Le conjoint survivant bénéficie de deux types de droits sur son logement, s’il occupe effectivement, à l’époque du décès, à titre d’habitation principale, un logement appartenant aux époux ou au défunt.
Il est indifférent que les époux vivent séparément.

A. Le droit temporaire au logement

L’article 763 du Code civil permet au conjoint de survivant de bénéficier de la jouissance gratuite du logement qui constituait sa résidence principale durant une année à compter du décès.

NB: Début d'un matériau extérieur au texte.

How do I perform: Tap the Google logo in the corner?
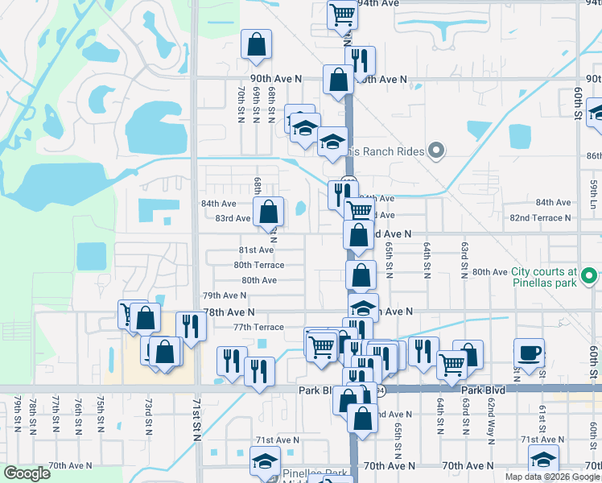(x=27, y=473)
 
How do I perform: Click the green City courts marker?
(x=590, y=278)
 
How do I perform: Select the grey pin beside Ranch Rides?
(x=436, y=150)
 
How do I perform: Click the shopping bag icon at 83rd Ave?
(x=269, y=213)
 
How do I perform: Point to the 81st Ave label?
(x=255, y=250)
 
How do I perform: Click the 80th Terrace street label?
(x=258, y=265)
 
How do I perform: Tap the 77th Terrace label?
(x=258, y=327)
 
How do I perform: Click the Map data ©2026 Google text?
(x=551, y=477)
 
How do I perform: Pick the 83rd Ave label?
(x=232, y=218)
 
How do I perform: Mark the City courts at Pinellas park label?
(x=544, y=278)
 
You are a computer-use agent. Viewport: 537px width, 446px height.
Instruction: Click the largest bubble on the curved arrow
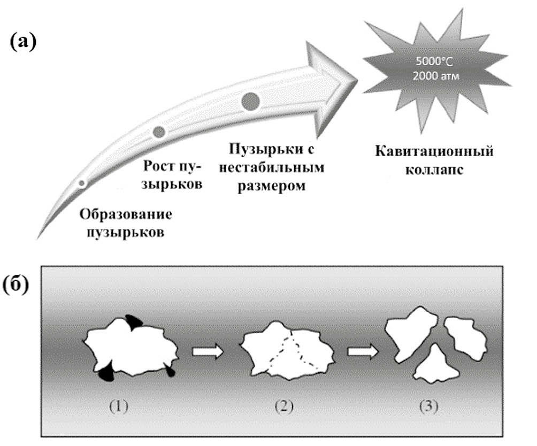251,100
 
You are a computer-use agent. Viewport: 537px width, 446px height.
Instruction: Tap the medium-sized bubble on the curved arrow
159,131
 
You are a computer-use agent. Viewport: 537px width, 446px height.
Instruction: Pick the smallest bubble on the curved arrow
81,183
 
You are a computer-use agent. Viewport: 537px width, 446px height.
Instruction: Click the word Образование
126,215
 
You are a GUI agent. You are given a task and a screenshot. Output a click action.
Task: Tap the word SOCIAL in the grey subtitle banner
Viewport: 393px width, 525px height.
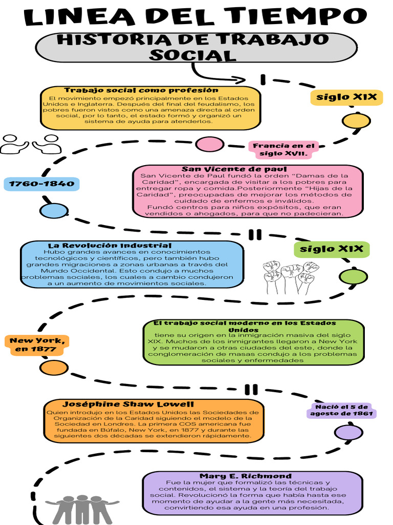coord(192,55)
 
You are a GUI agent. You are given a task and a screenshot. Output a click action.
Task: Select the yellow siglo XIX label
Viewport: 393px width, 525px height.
coord(346,97)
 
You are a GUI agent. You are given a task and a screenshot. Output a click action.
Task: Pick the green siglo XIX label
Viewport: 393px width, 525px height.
coord(332,249)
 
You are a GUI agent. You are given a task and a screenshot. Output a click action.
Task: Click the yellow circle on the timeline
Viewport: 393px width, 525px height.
coord(356,120)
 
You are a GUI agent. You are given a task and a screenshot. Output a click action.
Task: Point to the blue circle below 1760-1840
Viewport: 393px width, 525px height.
coord(54,211)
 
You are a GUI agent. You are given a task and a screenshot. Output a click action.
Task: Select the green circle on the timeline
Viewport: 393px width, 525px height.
coord(353,276)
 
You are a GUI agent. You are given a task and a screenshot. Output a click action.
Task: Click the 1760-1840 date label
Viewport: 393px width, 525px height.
coord(41,184)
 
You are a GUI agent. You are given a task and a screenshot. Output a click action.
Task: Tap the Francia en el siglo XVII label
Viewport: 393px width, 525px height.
coord(283,149)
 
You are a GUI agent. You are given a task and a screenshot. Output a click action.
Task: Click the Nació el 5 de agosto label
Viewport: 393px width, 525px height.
coord(341,410)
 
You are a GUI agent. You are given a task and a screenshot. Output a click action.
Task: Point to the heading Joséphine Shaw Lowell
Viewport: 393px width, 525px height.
coord(128,404)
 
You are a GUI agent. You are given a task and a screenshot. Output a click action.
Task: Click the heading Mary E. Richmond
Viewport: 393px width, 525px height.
coord(246,476)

Il en bénéficie de plein droit sans avoir à en faire la demande.

Ce droit est un effet direct du mariage, il ne s’agit pas d’un droit successoral.

L’alinéa 2 de l’article 763 prévoit le cas où les époux sont locataires. Dans cette situation, les loyers seront remboursés au conjoint survivant par la succession pendant l’année, au fur et à mesure de leur acquittement.

B. Le droit viager au logement

C’est un droit d’usage et d’habitation qui s’exerce jusqu’au décès du conjoint survivant. Il se décompose en un droit d’habitation sur le logement et un droit d’usage sur le mobilier le garnissant.
A la différence du droit temporaire au logement :
- le conjoint doit accepter la succession pour bénéficier du droit viager. Ce droit viendra diminuer ses droits successoraux.
- le droit viager ne s’exerce pas de plein droit, le conjoint doit donc en faire la demande et ceci dans un délai d’un an à compter du décès. Ce délai lui permet de bénéficier du droit temporaire et d’y faire succéder immédiatement le droit viager.